Slashdot Mirror
Ask Slashdot: How To Deal With a Persistent and Incessant Port Scanner?
jetkins writes: What would you do if your firewall was being persistently targeted by port scans from a specific group of machines from one particular company? I run a Sophos UTM9 software firewall appliance on my home network. Works great, and the free Home Use license provides a bunch of really nice features normally only found on commercial-grade gear. One of those is the ability to detect, block, and report port scans, and under normal circumstances I only get the occasional alert when some script kiddie comes a-knocking at my door.

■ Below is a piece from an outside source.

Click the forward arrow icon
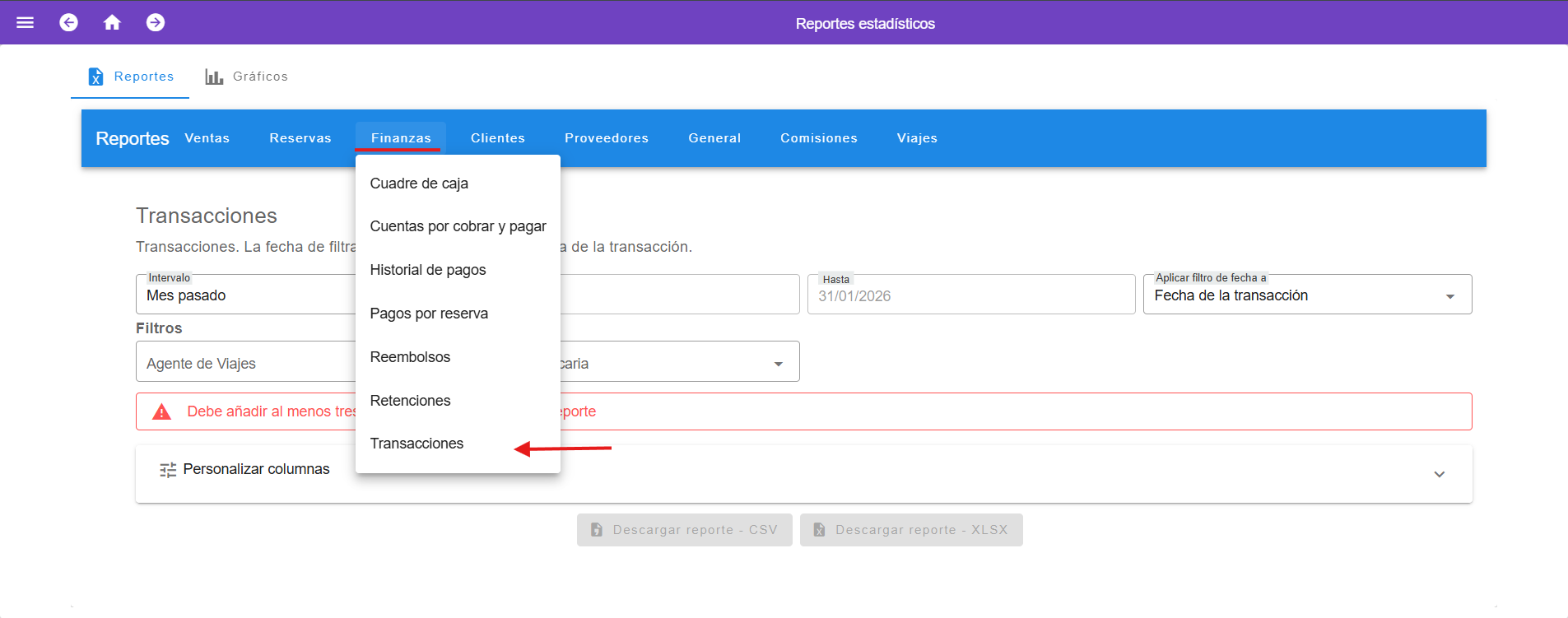tap(156, 22)
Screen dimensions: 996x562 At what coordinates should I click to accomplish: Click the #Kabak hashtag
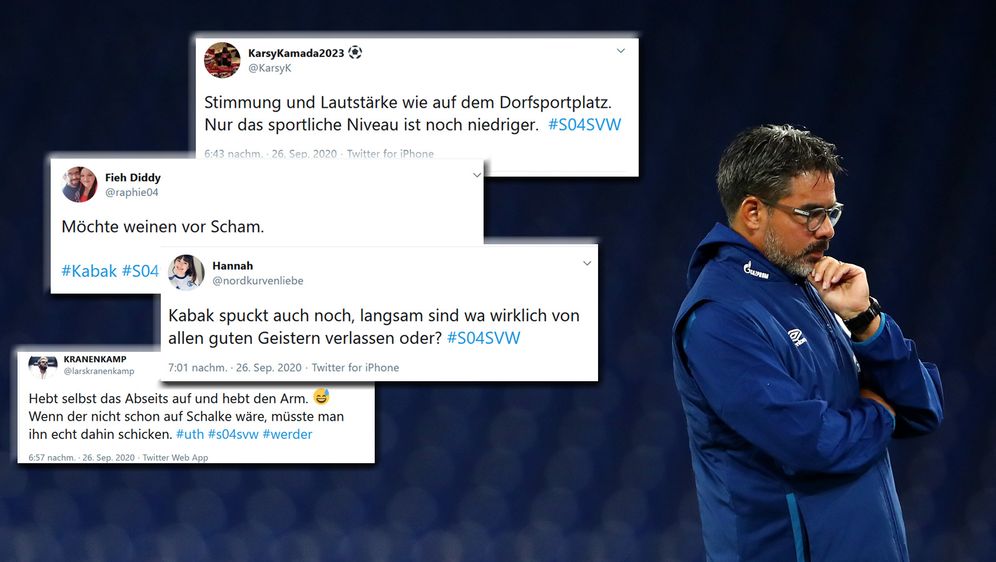coord(89,271)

But in recent months I have been getting flooded with alerts of scans from one particular company. I initially reported it to my own ISP's (RoadRunner's) abuse desk, on the assumption that if they're scanning me then they're probably scanning a bunch of my neighbors as well, and any responsible ISP would probably want to block this BS, but all I ever got back was an automated acknowledgment and zero action. So I used DNS lookup and WHOIS to find their phone number, and spoke with someone there; it appears that they're a small outfit, and I was assured that they had a good idea where it was coming from and that they would make it stop. Indeed, it did stop a few days later but then it was back again, unabated, after another week or so. So last week I called them again, and was once again assured of a resolution. No dice, the scans continue to pour in.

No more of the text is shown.